Los centros de datos de inteligencia artificial han contribuido a elevar los precios de electricidad para consumidores en Estados Unidos más de un 6% durante el último año, según informes recientes. En respuesta, el presidente Donald Trump anunció en su discurso sobre el Estado de la Unión que las principales empresas tecnológicas deben cubrir sus propias necesidades energéticas para evitar que continúe el aumento en las tarifas eléctricas de los hogares estadounidenses.
Las empresas tecnológicas, conocidas como hyperscalers, ya habían comenzado a realizar compromisos públicos antes del anuncio presidencial. Estos compromisos buscan mitigar las preocupaciones sobre la expansión de centros de datos y ganar el apoyo de comunidades escépticas ante el crecimiento de esta infraestructura digital.
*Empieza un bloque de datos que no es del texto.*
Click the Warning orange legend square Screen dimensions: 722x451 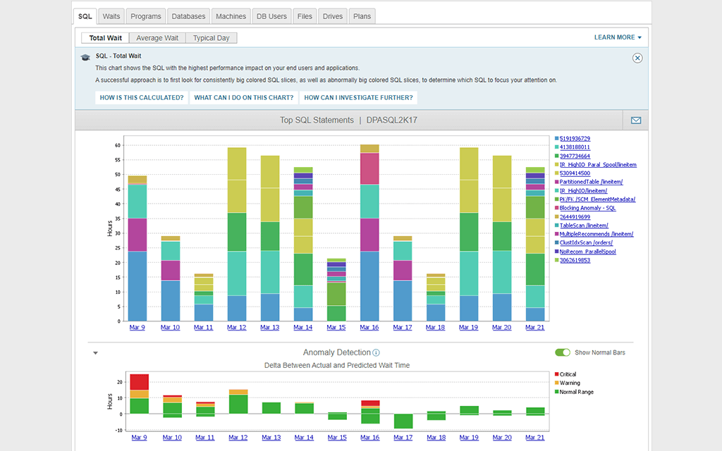point(556,383)
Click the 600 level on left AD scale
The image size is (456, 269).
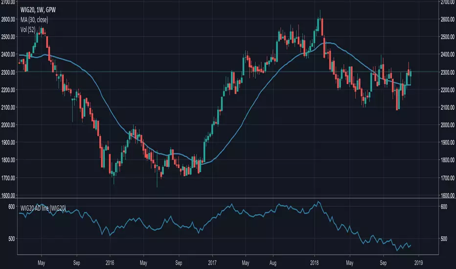point(11,207)
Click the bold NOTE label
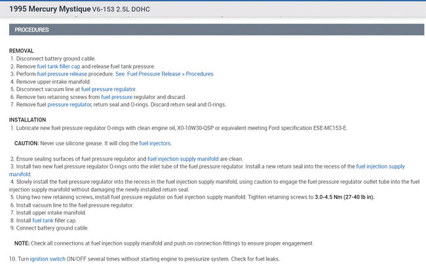The height and width of the screenshot is (267, 426). (22, 243)
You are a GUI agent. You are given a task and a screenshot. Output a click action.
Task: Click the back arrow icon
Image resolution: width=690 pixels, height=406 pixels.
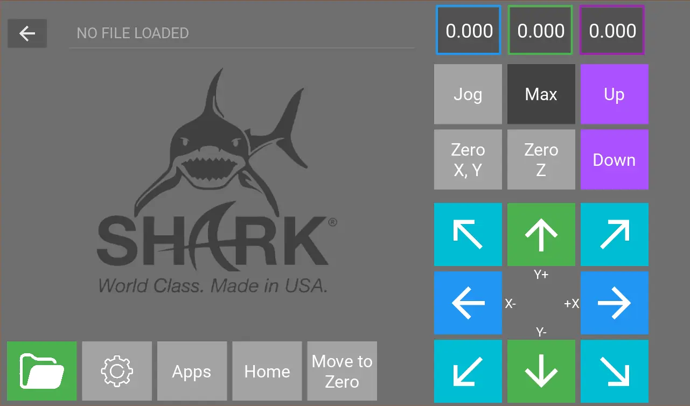27,33
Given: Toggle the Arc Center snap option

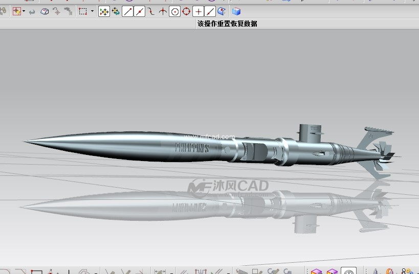Looking at the screenshot, I should click(174, 11).
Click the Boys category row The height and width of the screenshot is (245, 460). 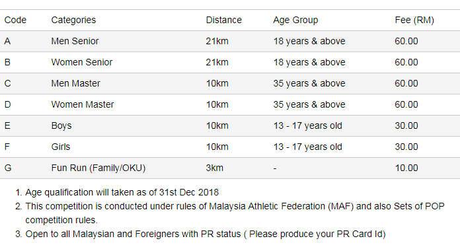230,125
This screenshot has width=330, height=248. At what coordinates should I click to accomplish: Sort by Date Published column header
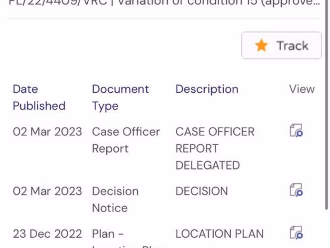click(x=39, y=98)
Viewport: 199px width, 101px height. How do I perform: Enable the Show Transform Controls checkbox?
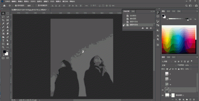(36, 6)
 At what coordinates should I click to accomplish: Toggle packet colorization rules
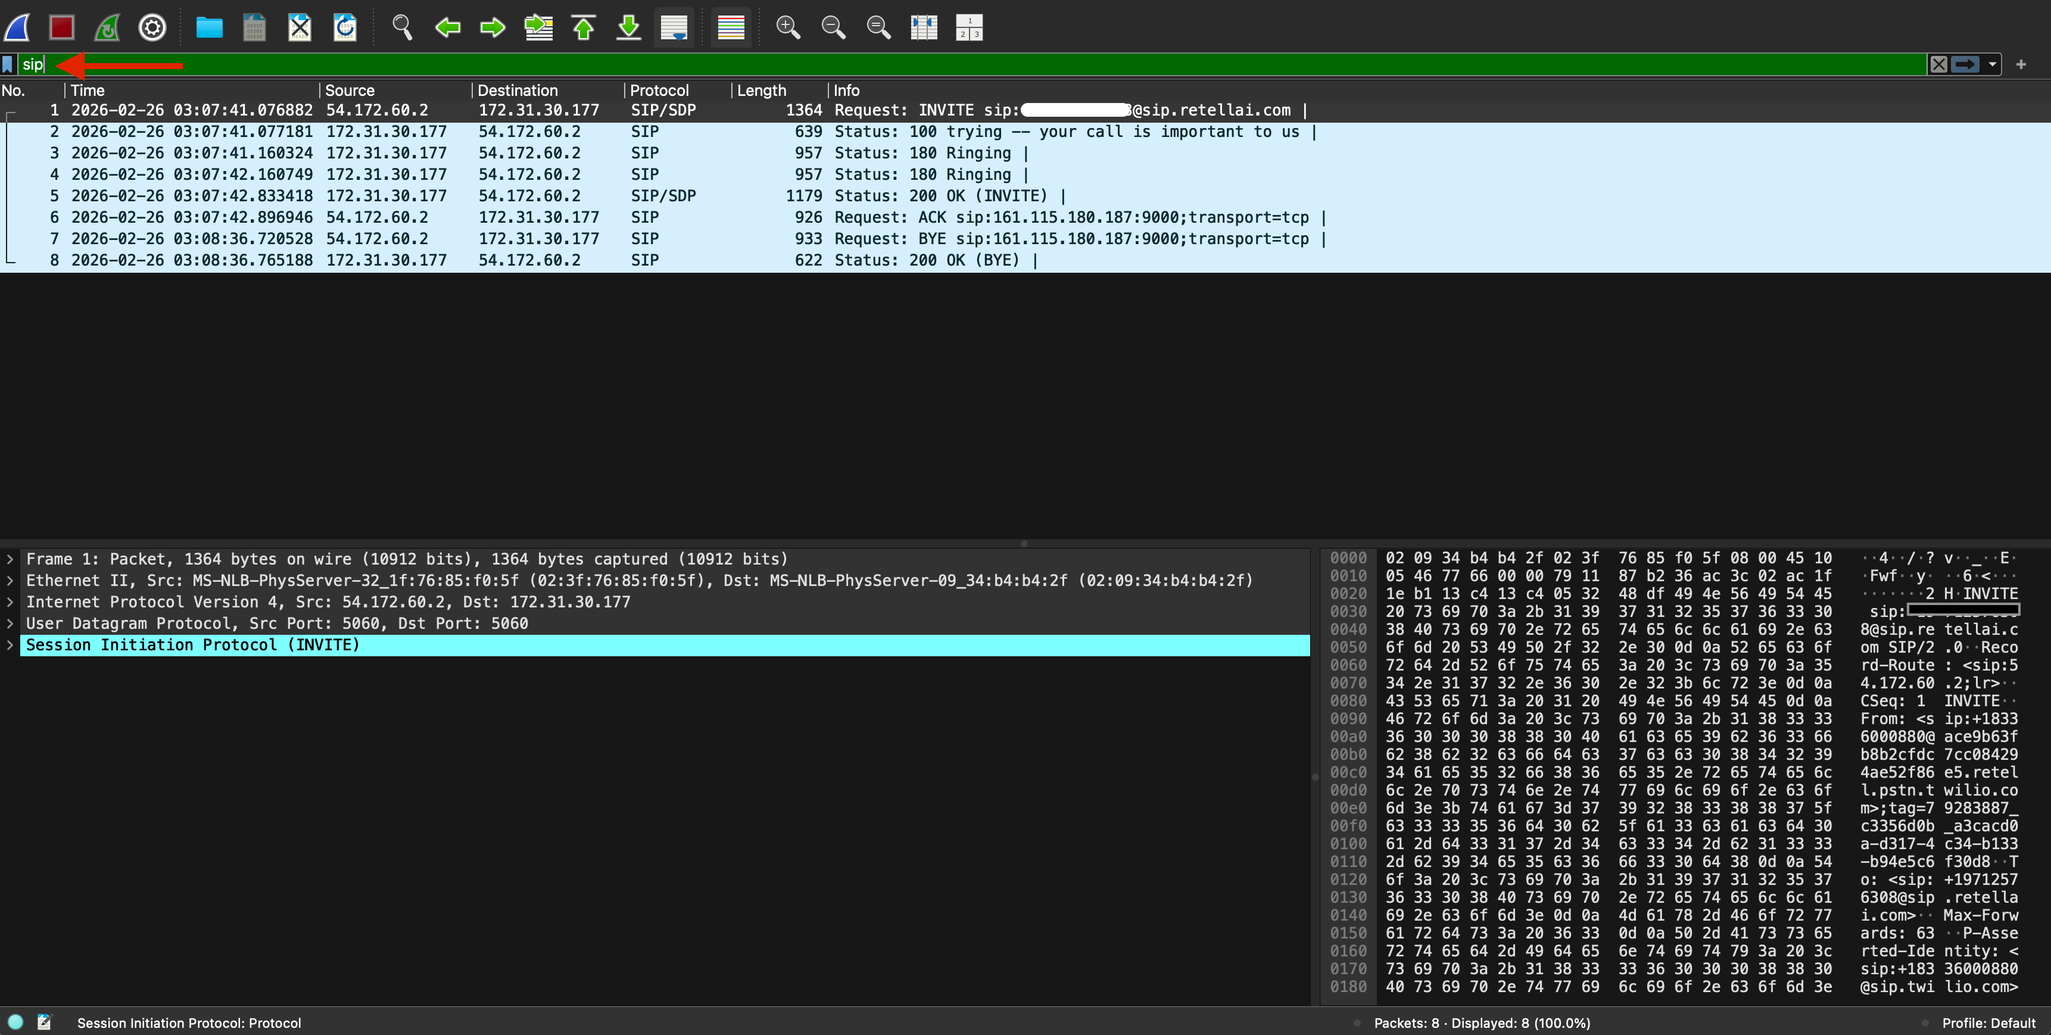[730, 28]
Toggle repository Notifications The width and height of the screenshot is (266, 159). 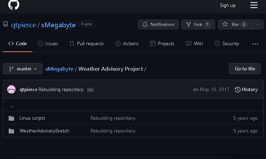(x=158, y=24)
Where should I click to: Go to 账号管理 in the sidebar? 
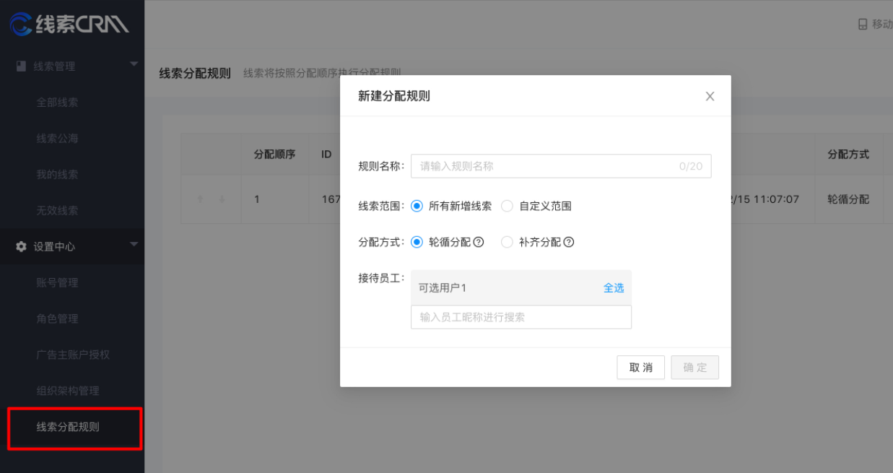57,283
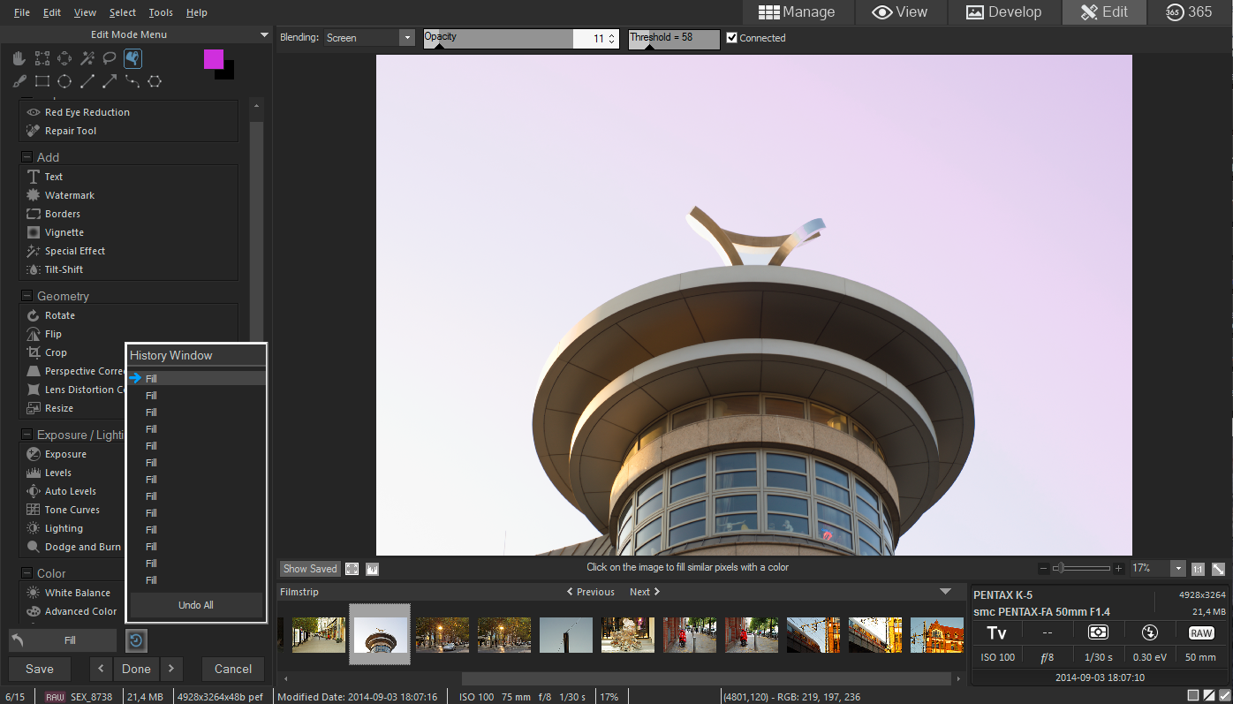This screenshot has height=704, width=1233.
Task: Pick the Brush drawing tool
Action: coord(19,81)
Compromisos de las empresas tecnológicas sobre costos de electricidad
Microsoft anunció el 11 de enero una política para garantizar que los costos de electricidad de sus centros de datos no se transfieran a clientes residenciales. Posteriormente, OpenAI se comprometió el 26 de enero a “pagar su propio camino en energía” para que sus operaciones no incrementen los precios para los consumidores.
Anthropic realizó una promesa similar el 11 de febrero, comprometiéndose a cubrir los aumentos de precios de electricidad que los consumidores enfrenten debido a sus centros de datos. Además, Google anunció recientemente el proyecto de baterías más grande del mundo para respaldar un centro de datos en Minnesota.
Incertidumbre sobre implementación del plan energético
Sin embargo, lo que estos compromisos significan en la práctica permanece poco claro. La Casa Blanca no ha publicado el texto del compromiso propuesto, y no se ha establecido quién determinará qué centros de datos son responsables de cuáles aumentos de precios.
El senador demócrata Mark Kelly de Arizona expresó su preocupación en redes sociales, señalando que “un acuerdo de palabra con las grandes tecnológicas sobre los costos de centros de datos no es suficiente”. Kelly enfatizó que los estadounidenses necesitan garantías de que los precios de energía no se dispararán y que las comunidades tengan voz en estas decisiones.
Reunión programada en la Casa Blanca
Según la portavoz de la Casa Blanca Taylor Rodgers, representantes de las empresas enviarán delegados la próxima semana para firmar formalmente el compromiso. Entre las compañías que supuestamente asistirán se encuentran Amazon, Google, Meta, Microsoft, xAI, Oracle y OpenAI, aunque ninguna empresa ha confirmado oficialmente su participación.
Desafíos ambientales y de infraestructura persisten
Incluso si las empresas tecnológicas asumen los costos de electricidad, las plantas de energía in situ pueden no ser una solución completa. Estas instalaciones aún pueden generar impactos adversos en el medio ambiente circundante, según advierten expertos en energía.
Adicionalmente, estas iniciativas ejercerán presión sobre las cadenas de suministro de gas natural, turbinas, sistemas fotovoltaicos y baterías. La magnitud de esta presión dependerá de cómo las empresas planeen alimentar sus operaciones de computación de alto rendimiento y qué fuentes energéticas seleccionen para sus centros de datos.
La efectividad de estos compromisos dependerá de los detalles específicos que se revelen en la ceremonia de firma programada para la próxima semana. Mientras tanto, legisladores y grupos comunitarios continuarán observando cómo se estructuran estos acuerdos y si proporcionan protecciones concretas contra futuros aumentos en las tarifas eléctricas residenciales. La ausencia de confirmaciones oficiales por parte de las empresas tecnológicas añade incertidumbre sobre la solidez de estos compromisos antes de las elecciones de otoño.